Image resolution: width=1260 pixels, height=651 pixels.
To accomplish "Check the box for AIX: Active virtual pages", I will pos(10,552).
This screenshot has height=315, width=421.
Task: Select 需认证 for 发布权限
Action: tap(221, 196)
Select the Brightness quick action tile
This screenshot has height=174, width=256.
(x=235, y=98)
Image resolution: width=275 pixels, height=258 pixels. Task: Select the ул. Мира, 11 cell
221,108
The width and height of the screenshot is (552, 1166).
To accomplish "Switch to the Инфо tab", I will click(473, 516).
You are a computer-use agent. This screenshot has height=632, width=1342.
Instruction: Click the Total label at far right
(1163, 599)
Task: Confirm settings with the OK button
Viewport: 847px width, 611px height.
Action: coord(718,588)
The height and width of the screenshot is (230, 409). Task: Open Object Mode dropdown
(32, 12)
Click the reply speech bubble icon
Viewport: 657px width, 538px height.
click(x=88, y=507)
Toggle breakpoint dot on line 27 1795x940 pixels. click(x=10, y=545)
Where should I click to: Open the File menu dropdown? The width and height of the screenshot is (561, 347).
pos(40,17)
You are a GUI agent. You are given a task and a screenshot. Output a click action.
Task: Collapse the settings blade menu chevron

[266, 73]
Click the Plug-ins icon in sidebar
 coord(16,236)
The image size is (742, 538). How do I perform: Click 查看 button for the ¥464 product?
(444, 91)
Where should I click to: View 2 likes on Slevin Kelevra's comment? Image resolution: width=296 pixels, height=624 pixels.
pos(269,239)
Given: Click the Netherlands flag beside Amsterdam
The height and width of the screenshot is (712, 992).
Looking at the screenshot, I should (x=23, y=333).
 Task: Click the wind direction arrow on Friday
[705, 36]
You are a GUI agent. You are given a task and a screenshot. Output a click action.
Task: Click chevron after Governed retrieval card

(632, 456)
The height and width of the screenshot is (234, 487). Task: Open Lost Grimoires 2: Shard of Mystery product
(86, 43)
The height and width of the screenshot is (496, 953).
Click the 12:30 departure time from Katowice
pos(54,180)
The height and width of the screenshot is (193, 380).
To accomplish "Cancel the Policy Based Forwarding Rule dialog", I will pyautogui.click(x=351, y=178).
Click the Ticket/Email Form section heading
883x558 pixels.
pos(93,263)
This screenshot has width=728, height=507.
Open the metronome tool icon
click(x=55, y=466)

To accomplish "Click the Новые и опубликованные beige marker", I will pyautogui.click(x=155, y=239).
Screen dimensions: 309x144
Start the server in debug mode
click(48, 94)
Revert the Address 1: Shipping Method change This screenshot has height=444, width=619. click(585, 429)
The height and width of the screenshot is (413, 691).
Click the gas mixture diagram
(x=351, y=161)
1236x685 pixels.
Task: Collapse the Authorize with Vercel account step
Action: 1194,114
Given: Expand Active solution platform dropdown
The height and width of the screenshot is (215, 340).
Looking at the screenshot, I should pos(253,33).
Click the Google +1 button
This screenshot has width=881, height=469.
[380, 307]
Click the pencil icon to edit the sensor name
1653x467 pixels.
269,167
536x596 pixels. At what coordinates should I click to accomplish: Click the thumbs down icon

▶ **What is needed**:
Rewrite all the rows above as a JSON list of strings, one string per line, leaving out the blank lines.

▶ **Reply**:
[
  "Image resolution: width=1260 pixels, height=651 pixels.",
  "To accomplish \"Check the box for AIX: Active virtual pages\", I will pos(10,552).",
  "This screenshot has height=315, width=421.",
  "Task: Select 需认证 for 发布权限",
  "Action: tap(221, 196)",
  "Select the Brightness quick action tile",
  "This screenshot has height=174, width=256.",
  "(x=235, y=98)",
  "Image resolution: width=275 pixels, height=258 pixels. Task: Select the ул. Мира, 11 cell",
  "221,108",
  "The width and height of the screenshot is (552, 1166).",
  "To accomplish \"Switch to the Инфо tab\", I will click(473, 516).",
  "You are a computer-use agent. This screenshot has height=632, width=1342.",
  "Instruction: Click the Total label at far right",
  "(1163, 599)",
  "Task: Confirm settings with the OK button",
  "Viewport: 847px width, 611px height.",
  "Action: coord(718,588)",
  "The height and width of the screenshot is (230, 409). Task: Open Object Mode dropdown",
  "(32, 12)",
  "Click the reply speech bubble icon",
  "Viewport: 657px width, 538px height.",
  "click(x=88, y=507)",
  "Toggle breakpoint dot on line 27 1795x940 pixels. click(x=10, y=545)",
  "Where should I click to: Open the File menu dropdown? The width and height of the screenshot is (561, 347).",
  "pos(40,17)",
  "You are a GUI agent. You are given a task and a screenshot. Output a click action.",
  "Task: Collapse the settings blade menu chevron",
  "[266, 73]",
  "Click the Plug-ins icon in sidebar",
  " coord(16,236)",
  "The image size is (742, 538). How do I perform: Click 查看 button for the ¥464 product?",
  "(444, 91)",
  "Where should I click to: View 2 likes on Slevin Kelevra's comment? Image resolution: width=296 pixels, height=624 pixels.",
  "pos(269,239)",
  "Given: Click the Netherlands flag beside Amsterdam",
  "The height and width of the screenshot is (712, 992).",
  "Looking at the screenshot, I should (x=23, y=333).",
  " Task: Click the wind direction arrow on Friday",
  "[705, 36]",
  "You are a GUI agent. You are given a task and a screenshot. Output a click action.",
  "Task: Click chevron after Governed retrieval card",
  "(632, 456)",
  "The height and width of the screenshot is (234, 487). Task: Open Lost Grimoires 2: Shard of Mystery product",
  "(86, 43)",
  "The height and width of the screenshot is (496, 953).",
  "Click the 12:30 departure time from Katowice",
  "pos(54,180)",
  "The height and width of the screenshot is (193, 380).",
  "To accomplish \"Cancel the Policy Based Forwarding Rule dialog\", I will pyautogui.click(x=351, y=178).",
  "Click the Ticket/Email Form section heading",
  "883x558 pixels.",
  "pos(93,263)",
  "This screenshot has width=728, height=507.",
  "Open the metronome tool icon",
  "click(x=55, y=466)",
  "To accomplish \"Click the Новые и опубликованные beige marker\", I will pyautogui.click(x=155, y=239).",
  "Screen dimensions: 309x144",
  "Start the server in debug mode",
  "click(48, 94)",
  "Revert the Address 1: Shipping Method change This screenshot has height=444, width=619. click(585, 429)",
  "The height and width of the screenshot is (413, 691).",
  "Click the gas mixture diagram",
  "(x=351, y=161)",
  "1236x685 pixels.",
  "Task: Collapse the Authorize with Vercel account step",
  "Action: 1194,114",
  "Given: Expand Active solution platform dropdown",
  "The height and width of the screenshot is (215, 340).",
  "Looking at the screenshot, I should pos(253,33).",
  "Click the Google +1 button",
  "This screenshot has width=881, height=469.",
  "[380, 307]",
  "Click the pencil icon to edit the sensor name",
  "1653x467 pixels.",
  "269,167",
  "536x596 pixels. At what coordinates should I click to accomplish: Click the thumbs down icon"
]